WHAT NEEDS TO BE DONE:
The data below is to be copied exactly, line by line.

TASK INPUT:

########################################

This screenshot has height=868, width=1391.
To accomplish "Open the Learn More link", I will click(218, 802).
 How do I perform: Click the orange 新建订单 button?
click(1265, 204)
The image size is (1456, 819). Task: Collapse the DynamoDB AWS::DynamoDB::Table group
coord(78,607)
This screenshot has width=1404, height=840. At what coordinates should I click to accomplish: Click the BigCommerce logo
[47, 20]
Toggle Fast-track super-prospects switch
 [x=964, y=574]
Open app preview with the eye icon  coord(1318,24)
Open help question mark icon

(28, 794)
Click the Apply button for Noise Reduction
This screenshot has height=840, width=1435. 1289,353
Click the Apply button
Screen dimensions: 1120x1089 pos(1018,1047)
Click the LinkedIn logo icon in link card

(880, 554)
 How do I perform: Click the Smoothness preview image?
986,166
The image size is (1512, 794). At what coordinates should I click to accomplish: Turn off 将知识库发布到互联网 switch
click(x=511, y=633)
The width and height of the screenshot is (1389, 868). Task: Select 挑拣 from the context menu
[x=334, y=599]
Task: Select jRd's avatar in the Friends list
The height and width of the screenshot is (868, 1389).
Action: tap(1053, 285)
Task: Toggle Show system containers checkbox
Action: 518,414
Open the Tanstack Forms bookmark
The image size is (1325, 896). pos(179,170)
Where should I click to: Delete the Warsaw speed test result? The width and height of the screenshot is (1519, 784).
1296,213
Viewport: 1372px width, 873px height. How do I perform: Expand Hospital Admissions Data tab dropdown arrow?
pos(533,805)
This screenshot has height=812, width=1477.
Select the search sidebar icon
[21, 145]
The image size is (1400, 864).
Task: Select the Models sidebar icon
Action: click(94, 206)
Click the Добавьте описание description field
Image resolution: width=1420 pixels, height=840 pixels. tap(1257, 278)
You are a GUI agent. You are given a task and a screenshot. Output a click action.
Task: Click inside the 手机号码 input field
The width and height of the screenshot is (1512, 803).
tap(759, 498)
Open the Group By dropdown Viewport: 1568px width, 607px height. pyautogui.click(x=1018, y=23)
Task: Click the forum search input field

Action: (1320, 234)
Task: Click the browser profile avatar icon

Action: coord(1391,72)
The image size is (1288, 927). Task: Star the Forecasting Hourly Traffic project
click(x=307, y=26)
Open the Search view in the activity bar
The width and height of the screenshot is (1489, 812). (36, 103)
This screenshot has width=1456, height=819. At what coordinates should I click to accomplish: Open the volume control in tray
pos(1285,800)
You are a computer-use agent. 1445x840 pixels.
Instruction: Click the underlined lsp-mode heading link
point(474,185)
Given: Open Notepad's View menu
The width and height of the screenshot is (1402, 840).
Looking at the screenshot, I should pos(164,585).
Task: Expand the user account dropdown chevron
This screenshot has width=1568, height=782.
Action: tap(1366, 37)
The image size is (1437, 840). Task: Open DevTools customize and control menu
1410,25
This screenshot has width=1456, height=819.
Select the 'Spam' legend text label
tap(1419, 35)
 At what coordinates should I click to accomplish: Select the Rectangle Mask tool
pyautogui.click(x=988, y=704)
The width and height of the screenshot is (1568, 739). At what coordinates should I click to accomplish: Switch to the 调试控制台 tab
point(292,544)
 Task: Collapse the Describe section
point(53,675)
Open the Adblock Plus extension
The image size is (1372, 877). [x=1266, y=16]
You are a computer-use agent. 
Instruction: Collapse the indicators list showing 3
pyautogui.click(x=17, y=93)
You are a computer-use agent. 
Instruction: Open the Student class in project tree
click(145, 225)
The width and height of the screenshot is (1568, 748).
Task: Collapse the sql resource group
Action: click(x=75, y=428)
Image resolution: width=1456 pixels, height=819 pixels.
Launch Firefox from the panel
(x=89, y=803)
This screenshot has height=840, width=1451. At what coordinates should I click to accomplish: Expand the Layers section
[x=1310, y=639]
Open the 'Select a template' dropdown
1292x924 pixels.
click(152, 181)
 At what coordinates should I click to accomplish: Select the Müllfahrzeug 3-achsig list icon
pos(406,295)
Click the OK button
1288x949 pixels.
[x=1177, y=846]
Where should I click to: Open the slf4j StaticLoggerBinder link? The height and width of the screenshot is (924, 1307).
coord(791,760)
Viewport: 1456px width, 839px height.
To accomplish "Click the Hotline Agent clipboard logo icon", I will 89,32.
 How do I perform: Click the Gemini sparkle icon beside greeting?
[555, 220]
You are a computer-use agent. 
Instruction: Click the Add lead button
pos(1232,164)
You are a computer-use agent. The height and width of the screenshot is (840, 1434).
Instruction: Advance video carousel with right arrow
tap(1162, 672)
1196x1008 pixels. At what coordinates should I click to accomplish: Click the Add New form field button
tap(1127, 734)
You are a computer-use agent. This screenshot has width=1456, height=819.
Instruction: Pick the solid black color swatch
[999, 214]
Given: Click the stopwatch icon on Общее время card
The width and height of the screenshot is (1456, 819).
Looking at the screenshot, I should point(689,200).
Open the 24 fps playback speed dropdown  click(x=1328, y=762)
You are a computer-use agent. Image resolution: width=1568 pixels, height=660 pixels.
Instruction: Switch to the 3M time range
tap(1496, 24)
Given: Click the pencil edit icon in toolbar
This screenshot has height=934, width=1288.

########################################

TASK OUTPUT:
This screenshot has height=868, width=1391.
To accomplish "Open the Learn More link", I will click(218, 802).
 How do I perform: Click the orange 新建订单 button?
click(1265, 204)
The image size is (1456, 819). Task: Collapse the DynamoDB AWS::DynamoDB::Table group
coord(78,607)
This screenshot has width=1404, height=840. At what coordinates should I click to accomplish: Click the BigCommerce logo
[47, 20]
Toggle Fast-track super-prospects switch
 [x=964, y=574]
Open app preview with the eye icon  coord(1318,24)
Open help question mark icon

(28, 794)
Click the Apply button for Noise Reduction
This screenshot has height=840, width=1435. 1289,353
Click the Apply button
Screen dimensions: 1120x1089 pos(1018,1047)
Click the LinkedIn logo icon in link card

(880, 554)
 How do I perform: Click the Smoothness preview image?
986,166
The image size is (1512, 794). At what coordinates should I click to accomplish: Turn off 将知识库发布到互联网 switch
click(x=511, y=633)
The width and height of the screenshot is (1389, 868). Task: Select 挑拣 from the context menu
[x=334, y=599]
Task: Select jRd's avatar in the Friends list
The height and width of the screenshot is (868, 1389).
Action: tap(1053, 285)
Task: Toggle Show system containers checkbox
Action: 518,414
Open the Tanstack Forms bookmark
The image size is (1325, 896). pos(179,170)
Where should I click to: Delete the Warsaw speed test result? The width and height of the screenshot is (1519, 784).
1296,213
Viewport: 1372px width, 873px height. How do I perform: Expand Hospital Admissions Data tab dropdown arrow?
pos(533,805)
This screenshot has height=812, width=1477.
Select the search sidebar icon
[21, 145]
The image size is (1400, 864).
Task: Select the Models sidebar icon
Action: click(94, 206)
Click the Добавьте описание description field
Image resolution: width=1420 pixels, height=840 pixels. tap(1257, 278)
You are a GUI agent. You are given a task and a screenshot. Output a click action.
Task: Click inside the 手机号码 input field
The width and height of the screenshot is (1512, 803).
tap(759, 498)
Open the Group By dropdown Viewport: 1568px width, 607px height. pyautogui.click(x=1018, y=23)
Task: Click the forum search input field

Action: (1320, 234)
Task: Click the browser profile avatar icon

Action: coord(1391,72)
The image size is (1288, 927). Task: Star the Forecasting Hourly Traffic project
click(x=307, y=26)
Open the Search view in the activity bar
The width and height of the screenshot is (1489, 812). (36, 103)
This screenshot has width=1456, height=819. At what coordinates should I click to accomplish: Open the volume control in tray
pos(1285,800)
You are a computer-use agent. 1445x840 pixels.
Instruction: Click the underlined lsp-mode heading link
point(474,185)
Given: Open Notepad's View menu
The width and height of the screenshot is (1402, 840).
Looking at the screenshot, I should pos(164,585).
Task: Expand the user account dropdown chevron
This screenshot has width=1568, height=782.
Action: tap(1366, 37)
The image size is (1437, 840). Task: Open DevTools customize and control menu
1410,25
This screenshot has width=1456, height=819.
Select the 'Spam' legend text label
tap(1419, 35)
 At what coordinates should I click to accomplish: Select the Rectangle Mask tool
pyautogui.click(x=988, y=704)
The width and height of the screenshot is (1568, 739). At what coordinates should I click to accomplish: Switch to the 调试控制台 tab
point(292,544)
 Task: Collapse the Describe section
point(53,675)
Open the Adblock Plus extension
The image size is (1372, 877). [x=1266, y=16]
You are a computer-use agent. 
Instruction: Collapse the indicators list showing 3
pyautogui.click(x=17, y=93)
You are a computer-use agent. 
Instruction: Open the Student class in project tree
click(145, 225)
The width and height of the screenshot is (1568, 748).
Task: Collapse the sql resource group
Action: click(x=75, y=428)
Image resolution: width=1456 pixels, height=819 pixels.
Launch Firefox from the panel
(x=89, y=803)
This screenshot has height=840, width=1451. At what coordinates should I click to accomplish: Expand the Layers section
[x=1310, y=639]
Open the 'Select a template' dropdown
1292x924 pixels.
click(152, 181)
 At what coordinates should I click to accomplish: Select the Müllfahrzeug 3-achsig list icon
pos(406,295)
Click the OK button
1288x949 pixels.
[x=1177, y=846]
Where should I click to: Open the slf4j StaticLoggerBinder link? The height and width of the screenshot is (924, 1307).
coord(791,760)
Viewport: 1456px width, 839px height.
To accomplish "Click the Hotline Agent clipboard logo icon", I will 89,32.
 How do I perform: Click the Gemini sparkle icon beside greeting?
[555, 220]
You are a computer-use agent. 
Instruction: Click the Add lead button
pos(1232,164)
You are a computer-use agent. The height and width of the screenshot is (840, 1434).
Instruction: Advance video carousel with right arrow
tap(1162, 672)
1196x1008 pixels. At what coordinates should I click to accomplish: Click the Add New form field button
tap(1127, 734)
You are a computer-use agent. This screenshot has width=1456, height=819.
Instruction: Pick the solid black color swatch
[999, 214]
Given: Click the stopwatch icon on Общее время card
The width and height of the screenshot is (1456, 819).
Looking at the screenshot, I should point(689,200).
Open the 24 fps playback speed dropdown  click(x=1328, y=762)
You are a computer-use agent. Image resolution: width=1568 pixels, height=660 pixels.
Instruction: Switch to the 3M time range
tap(1496, 24)
Given: Click the pencil edit icon in toolbar
This screenshot has height=934, width=1288.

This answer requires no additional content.